- **EXERCISE PROMPT**:
From the data below, restate every line word for word.

┌──

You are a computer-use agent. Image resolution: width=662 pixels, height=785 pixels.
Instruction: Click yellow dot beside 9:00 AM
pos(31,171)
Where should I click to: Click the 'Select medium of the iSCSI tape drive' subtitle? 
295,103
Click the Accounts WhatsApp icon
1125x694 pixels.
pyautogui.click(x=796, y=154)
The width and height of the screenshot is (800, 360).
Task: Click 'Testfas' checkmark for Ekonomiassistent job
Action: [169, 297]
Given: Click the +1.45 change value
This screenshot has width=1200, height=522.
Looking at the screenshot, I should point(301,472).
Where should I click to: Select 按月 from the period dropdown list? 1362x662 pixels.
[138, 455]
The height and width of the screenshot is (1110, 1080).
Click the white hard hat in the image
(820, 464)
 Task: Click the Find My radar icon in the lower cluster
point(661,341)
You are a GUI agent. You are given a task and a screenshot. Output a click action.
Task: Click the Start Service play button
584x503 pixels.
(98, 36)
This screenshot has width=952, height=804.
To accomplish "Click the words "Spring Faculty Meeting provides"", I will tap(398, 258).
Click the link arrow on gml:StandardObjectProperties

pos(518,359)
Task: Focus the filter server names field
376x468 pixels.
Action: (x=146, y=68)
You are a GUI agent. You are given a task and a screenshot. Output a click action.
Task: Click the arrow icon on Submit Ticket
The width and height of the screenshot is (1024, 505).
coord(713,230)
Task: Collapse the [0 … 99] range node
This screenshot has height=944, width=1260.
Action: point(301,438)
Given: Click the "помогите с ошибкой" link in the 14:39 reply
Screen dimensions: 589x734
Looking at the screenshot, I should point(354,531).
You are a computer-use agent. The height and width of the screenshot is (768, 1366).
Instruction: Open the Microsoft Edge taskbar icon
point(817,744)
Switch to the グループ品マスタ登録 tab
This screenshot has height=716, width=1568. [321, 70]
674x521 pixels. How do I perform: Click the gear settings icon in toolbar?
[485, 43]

└──

- **EXPECTED OUTPUT**:
You are a computer-use agent. Image resolution: width=662 pixels, height=785 pixels.
Instruction: Click yellow dot beside 9:00 AM
pos(31,171)
Where should I click to: Click the 'Select medium of the iSCSI tape drive' subtitle? 
295,103
Click the Accounts WhatsApp icon
1125x694 pixels.
pyautogui.click(x=796, y=154)
The width and height of the screenshot is (800, 360).
Task: Click 'Testfas' checkmark for Ekonomiassistent job
Action: [169, 297]
Given: Click the +1.45 change value
This screenshot has width=1200, height=522.
Looking at the screenshot, I should point(301,472).
Where should I click to: Select 按月 from the period dropdown list? 1362x662 pixels.
[138, 455]
The height and width of the screenshot is (1110, 1080).
Click the white hard hat in the image
(820, 464)
 Task: Click the Find My radar icon in the lower cluster
point(661,341)
You are a GUI agent. You are given a task and a screenshot. Output a click action.
Task: Click the Start Service play button
584x503 pixels.
(98, 36)
This screenshot has width=952, height=804.
To accomplish "Click the words "Spring Faculty Meeting provides"", I will tap(398, 258).
Click the link arrow on gml:StandardObjectProperties

pos(518,359)
Task: Focus the filter server names field
376x468 pixels.
Action: (x=146, y=68)
You are a GUI agent. You are given a task and a screenshot. Output a click action.
Task: Click the arrow icon on Submit Ticket
The width and height of the screenshot is (1024, 505).
coord(713,230)
Task: Collapse the [0 … 99] range node
This screenshot has height=944, width=1260.
Action: point(301,438)
Given: Click the "помогите с ошибкой" link in the 14:39 reply
Screen dimensions: 589x734
Looking at the screenshot, I should point(354,531).
You are a computer-use agent. The height and width of the screenshot is (768, 1366).
Instruction: Open the Microsoft Edge taskbar icon
point(817,744)
Switch to the グループ品マスタ登録 tab
This screenshot has height=716, width=1568. [321, 70]
674x521 pixels. How do I perform: Click the gear settings icon in toolbar?
[485, 43]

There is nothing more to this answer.